How can a set be larger than itself? That denies the logic of “A = A”.
CR: Consider the folder A in A. You open the A in A, and it has all other folders in it plus A. You go up an A, and it has all folders in it plus the A you just went up from. This is the case whichever direction you go. Where is there a problem with this? How does this lead to a set that is infinite that contains a set that is infinite of the same size, plus two more sets?
Obsrvr: Each one of your folders is smaller than the one it resides in because there are two more folders inside with it. And each one of your folders is larger than every folder inside it because there are multiple folders within. The problem is that one of the folders inside each folder is supposedly that exact same folder plus more.

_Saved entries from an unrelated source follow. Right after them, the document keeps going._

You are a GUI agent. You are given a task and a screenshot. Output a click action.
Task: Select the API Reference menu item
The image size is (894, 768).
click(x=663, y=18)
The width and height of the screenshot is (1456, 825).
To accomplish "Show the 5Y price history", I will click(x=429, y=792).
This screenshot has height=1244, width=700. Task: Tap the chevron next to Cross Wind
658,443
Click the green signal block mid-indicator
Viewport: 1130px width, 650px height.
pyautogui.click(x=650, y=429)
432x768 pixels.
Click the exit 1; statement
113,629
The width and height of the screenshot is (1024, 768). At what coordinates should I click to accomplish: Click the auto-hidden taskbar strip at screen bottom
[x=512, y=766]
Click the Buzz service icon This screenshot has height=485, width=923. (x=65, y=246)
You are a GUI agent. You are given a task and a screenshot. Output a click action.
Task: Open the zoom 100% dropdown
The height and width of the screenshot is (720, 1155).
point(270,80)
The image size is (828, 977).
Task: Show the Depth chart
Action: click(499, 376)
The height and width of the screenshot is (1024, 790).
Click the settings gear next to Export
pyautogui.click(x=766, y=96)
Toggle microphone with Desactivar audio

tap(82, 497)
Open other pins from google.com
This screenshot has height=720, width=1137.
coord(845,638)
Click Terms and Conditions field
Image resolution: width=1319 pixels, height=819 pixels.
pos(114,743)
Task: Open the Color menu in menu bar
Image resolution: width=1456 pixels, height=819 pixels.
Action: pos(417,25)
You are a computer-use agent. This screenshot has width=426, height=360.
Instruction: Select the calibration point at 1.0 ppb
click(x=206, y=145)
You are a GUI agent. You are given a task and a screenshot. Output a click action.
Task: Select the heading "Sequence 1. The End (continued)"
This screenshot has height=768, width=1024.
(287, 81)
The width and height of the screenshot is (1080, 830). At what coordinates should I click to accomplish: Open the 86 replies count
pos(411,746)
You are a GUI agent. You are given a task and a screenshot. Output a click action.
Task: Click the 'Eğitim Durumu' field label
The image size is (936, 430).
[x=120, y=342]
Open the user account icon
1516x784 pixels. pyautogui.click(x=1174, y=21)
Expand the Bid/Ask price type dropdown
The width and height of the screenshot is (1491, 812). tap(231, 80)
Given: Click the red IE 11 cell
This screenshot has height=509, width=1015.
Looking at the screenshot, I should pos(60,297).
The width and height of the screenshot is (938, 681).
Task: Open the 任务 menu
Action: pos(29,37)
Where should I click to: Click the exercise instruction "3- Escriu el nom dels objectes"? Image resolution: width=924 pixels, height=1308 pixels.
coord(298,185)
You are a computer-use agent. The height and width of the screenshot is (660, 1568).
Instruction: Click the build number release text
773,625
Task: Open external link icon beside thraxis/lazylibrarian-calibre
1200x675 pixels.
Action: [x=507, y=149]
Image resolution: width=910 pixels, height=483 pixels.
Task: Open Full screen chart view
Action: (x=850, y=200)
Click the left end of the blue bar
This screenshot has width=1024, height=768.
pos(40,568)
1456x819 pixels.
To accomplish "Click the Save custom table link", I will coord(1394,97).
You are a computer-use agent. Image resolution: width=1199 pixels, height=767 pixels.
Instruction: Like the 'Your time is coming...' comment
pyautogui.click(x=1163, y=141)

CR: A contains (1, 2, 3, A). I’m in A. I click 1, and I get what 1 contains. I click A, and I get what A contains (1, 2, 3, A). So here, how are there two more folders inside it? How are there two more folders than (1, 2, 3, A)? If I go up a folder in an attempt to get to the root folder, I get to A. Again, I see (1, 2, 3, A). So again, there are no two additional folders inside this A are there? There is (1, 2, 3, A). Where are you getting these additional folders from?..The A in A contains (1, 2, 3, A) and the A encompassing A contains (1, 2, 3, A). Where is there necessarily an additional folder? Is it in the A in A, or the A encompassing A? If it’s in neither, then where are you getting your additional folders from?
Obsrvr: Regardless of which infinite size ∞ represents it is a different size than ∞ + 3. Every single A{} will have more than A{} inside regardless of how big A{} is…Look closer - you just said that A contains A plus 3 more items – “A = A+3”
CR: (A, 1, 2, 3) is the case…You click 1 you get pictures of cats. You go up a root folder from cats you get (A, 1, 2, 3). Clearly, 1 does not contain itself. You click A you get (A, 1, 2, 3). You go up one folder trying to get to the root folder you get (A, 1, 2, 3). Whether you click A or go up from (A, 1, 2, 3), you always get (A, 1, 2, 3)
You are saying A is itself plus others. This is contradictory. A is not itself plus others because A is A and others are others. See??..Clearly A (which contains A, 1, 2, 3) actually contains A, 1, 2, 3. It contains itself as well as others. So what if it contains all other folders on the computer in addition to itself? This does not mean that A = A+3. It means that A contains A, 1, 2, 3. A = A.
Obsrvr: No! You can NEVER be at that place. That place can’t exist. No matter where to “start” you ALWAYS have another above you. You cannot start at the top. There is no top (and that is exactly what Cantor was saying). Yet you keep thinking that you are there when you start. You cannot ever be there…If you are in that place of ALL folders already - how can you “go up”?
My additional reply to Obsrvr’s last point: If that place can’t exist, then that’s like saying Existence (the place where all existing things exist) can’t exist. The idea that no matter where I start I always have A above me, or A in me, is literally descriptive of the truly Infinite. The Infinite encompasses me, and the Infinitesimal is in me. The Infinitesimal Is Infinite. Infinitesimal = Infinite. A = A. You do not go up from Existence. You go up in Existence via Existence as opposed to non-existence. I agree that my folder example can look as though you exit A and go into another separate A. BUT this is not what I’m implying at all. I’m saying you can never exit A because A encompasses A…which means A is in A. Again, this does not mean A is separate to A or that A is a copy of A. A encompassing A without being a copy of A or separate to A, is just the way A is. A is in me and I am in A. If A is in me and I am in A, then clearly we cannot avoid saying that A is in A. Existence is in me and I am in Existence. I am not in non-existence and there is no non-existence in me.